Antes mesmo de nascer, a luta e a ferrovia já estavam em sua vida.

A primeira, de tantas e merecidas homenagens feitas a Roque, é da esposa Tatiana:

Após três dias de trabalho de parto, aos 15 dias do mês de maio de 1955, nasceu Roque José Ferreira. Aparentemente estava bem no ventre, pois saiu apenas a fórceps. Sua vida toda foi assim: muita determinação e luta.

Nasceu em Birigui, mas poderia ter nascido em qualquer cidade onde corressem os trilhos da extinta RFFSA, pois seu pai era ferroviário e, pelas funções que exercia, era sempre transferido. O certo é que, antes mesmo de nascer, a ferrovia já estava em sua vida.

Se havia algo de que se orgulhou a vida toda, foi de pertencer à categoria ferroviária, da qual foi dirigente sindical de 1988 até o último dia de sua vida.

Um homem de muita coragem, determinação e luta. Sua frase diária era: "Jogue duro!" E esse "jogar duro" significava se preparar para todos os embates, estudar, aprender e dar o melhor de si em cada uma das ações da vida. Roque fazia o que pregava.

Jogou duro contra o racismo e contra a exploração de classes; sempre estudando, aprendendo e ensinando com revolucionária paciência os filhos naturais e os milhares que a militância política lhe rendeu.

Foi fundador do Movimento Negro Unificado e do Partido dos Trabalhadores, sendo eleito duas vezes vereador na cidade de Bauru. Desfiliou-se do PT e, junto com sua organização política, a Esquerda Marxista, migrou para o PSOL. Era um ser político, mas ia muito além disso.

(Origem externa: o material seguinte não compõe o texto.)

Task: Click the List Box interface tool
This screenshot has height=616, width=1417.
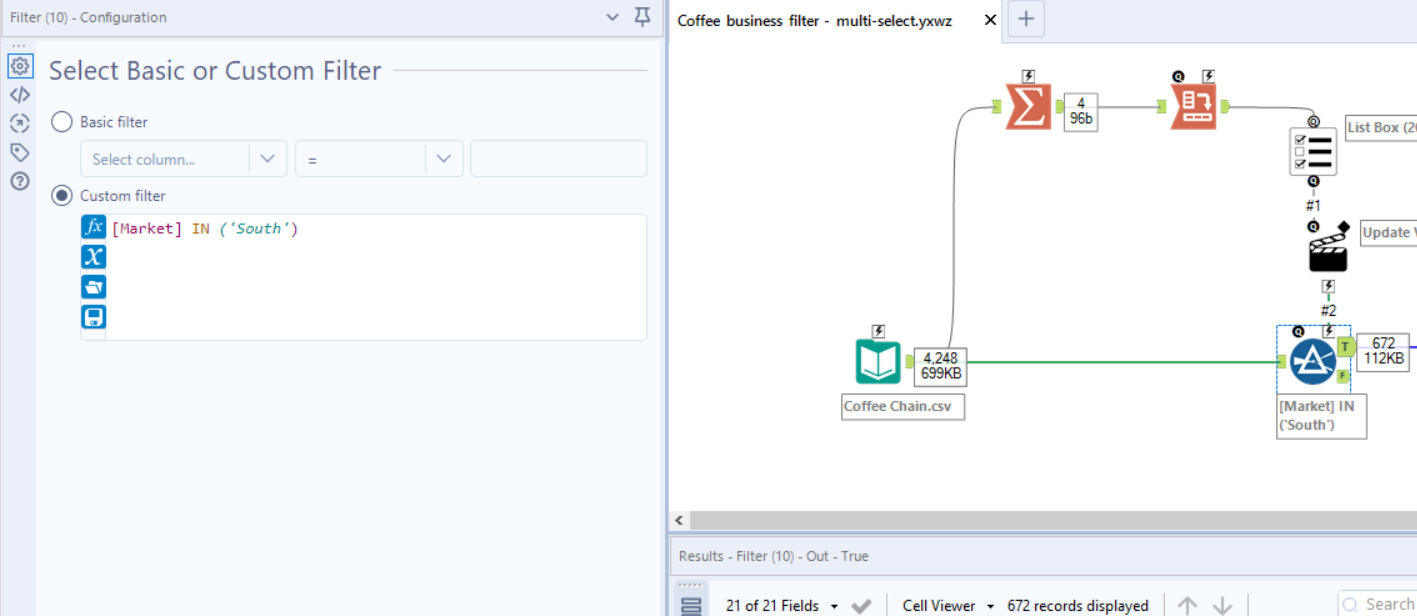Action: (1313, 152)
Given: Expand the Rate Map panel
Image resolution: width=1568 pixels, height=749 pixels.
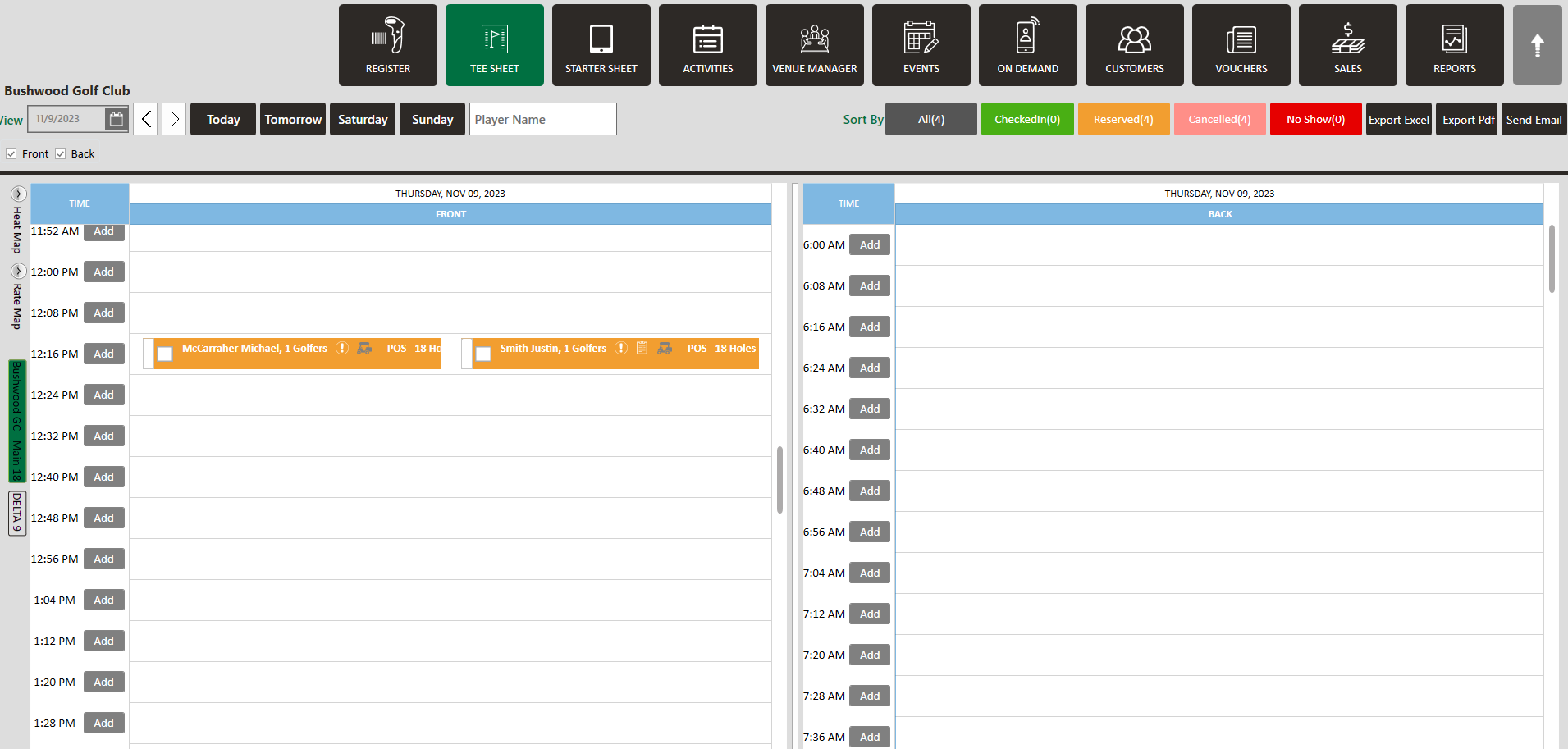Looking at the screenshot, I should tap(18, 272).
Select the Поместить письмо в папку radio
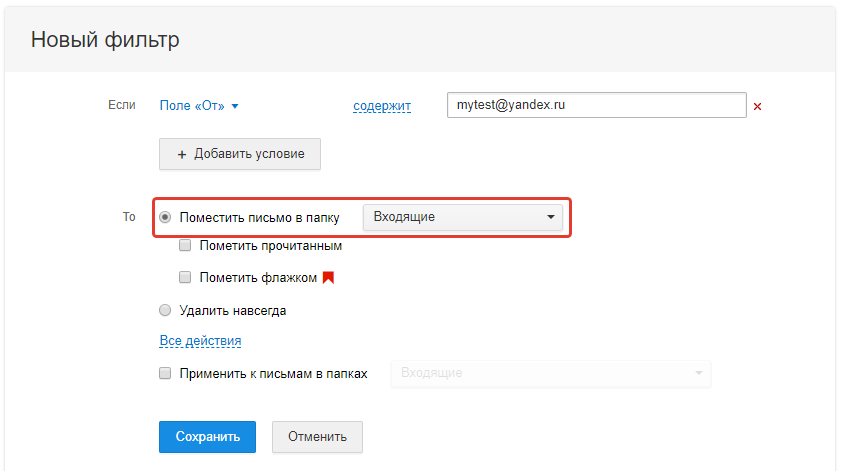This screenshot has height=471, width=841. (166, 217)
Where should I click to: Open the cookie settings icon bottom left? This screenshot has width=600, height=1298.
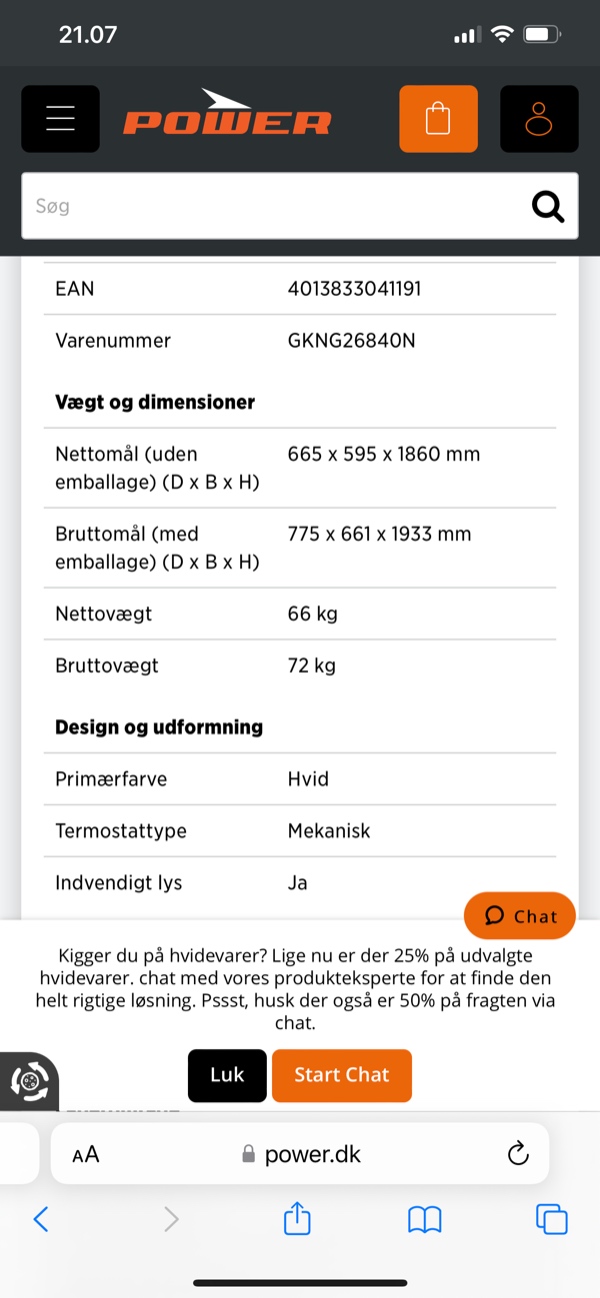click(30, 1080)
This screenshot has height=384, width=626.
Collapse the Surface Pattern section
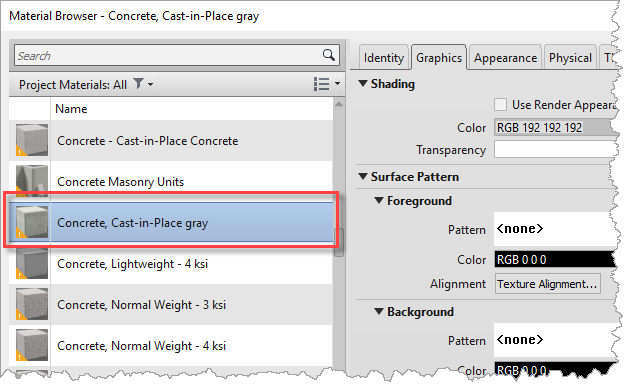pyautogui.click(x=363, y=176)
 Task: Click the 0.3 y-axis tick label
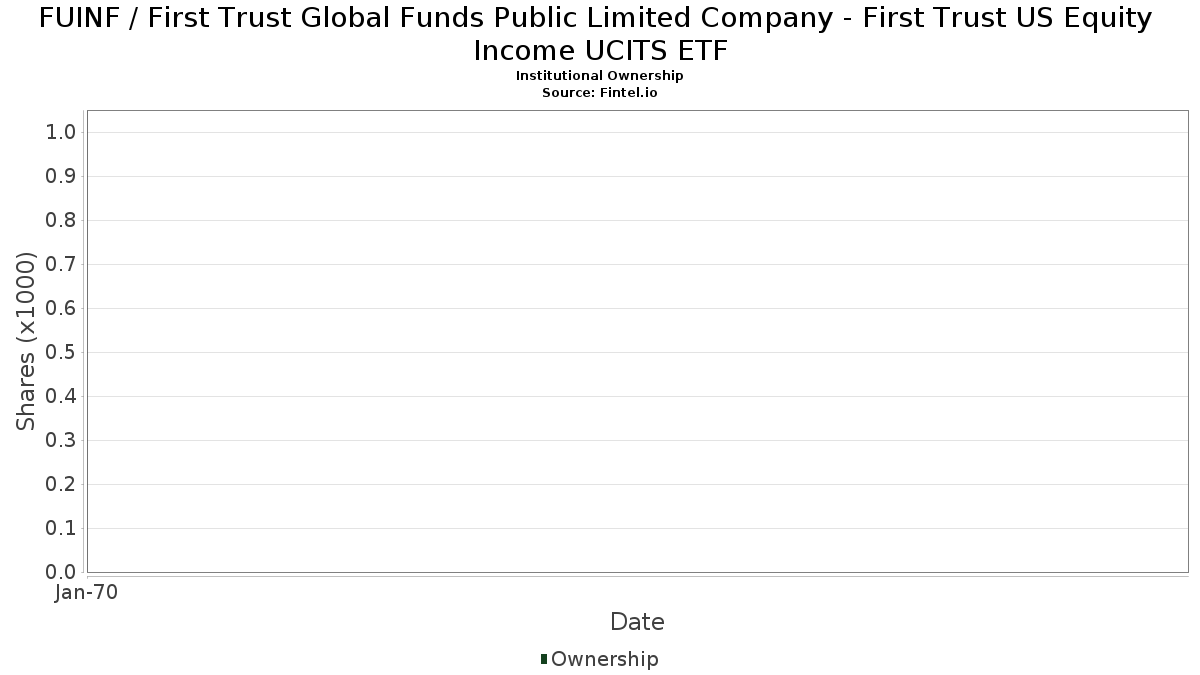coord(62,441)
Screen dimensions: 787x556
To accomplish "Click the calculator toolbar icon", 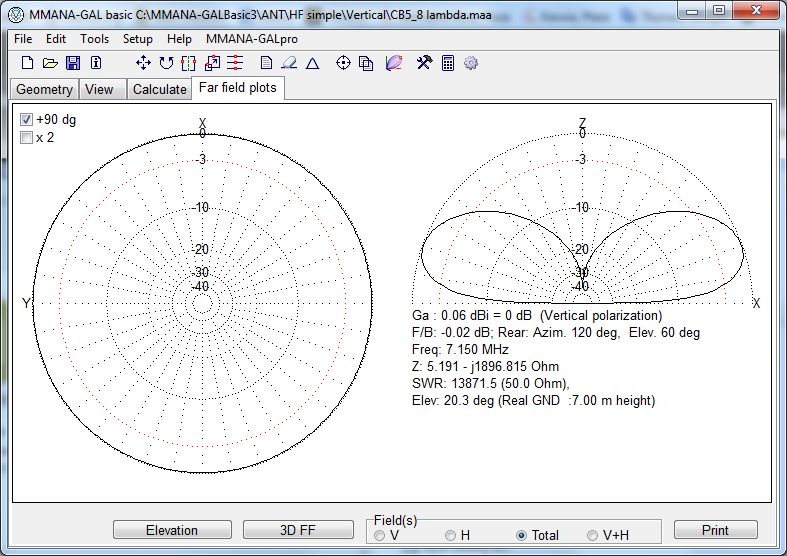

Um homem honrado, educado ao extremo e dotado de enorme delicadeza no trato ao próximo. Era homem de casa; lá, com os filhos e a companheira, estava o seu melhor. Ouvia mais do que falava; e quando o fazia, era de forma suave e precisa. Suas histórias eram sempre recheadas de exemplos e ensinamentos. Foi pai extremamente amoroso e parceiro. Mesmo quando discordava de uma decisão ou outra, sempre orientava, apresentando todas as opções e destacando a que parecia ser melhor.

Amou intensamente os filhos Michelle, Vinicius, Dandara e Tales; tinha paixão pelos netos Julia e Arthur, e fez sempre o melhor para cada um.

Jogou duro, da forma mais suave possível. Colocou muitos tijolos no mundo e sua luta não se encerra com certeza não se encerra agora. Roque Ferreira seguirá nos trilhos da vida e da história, pois é maior que sua própria existência.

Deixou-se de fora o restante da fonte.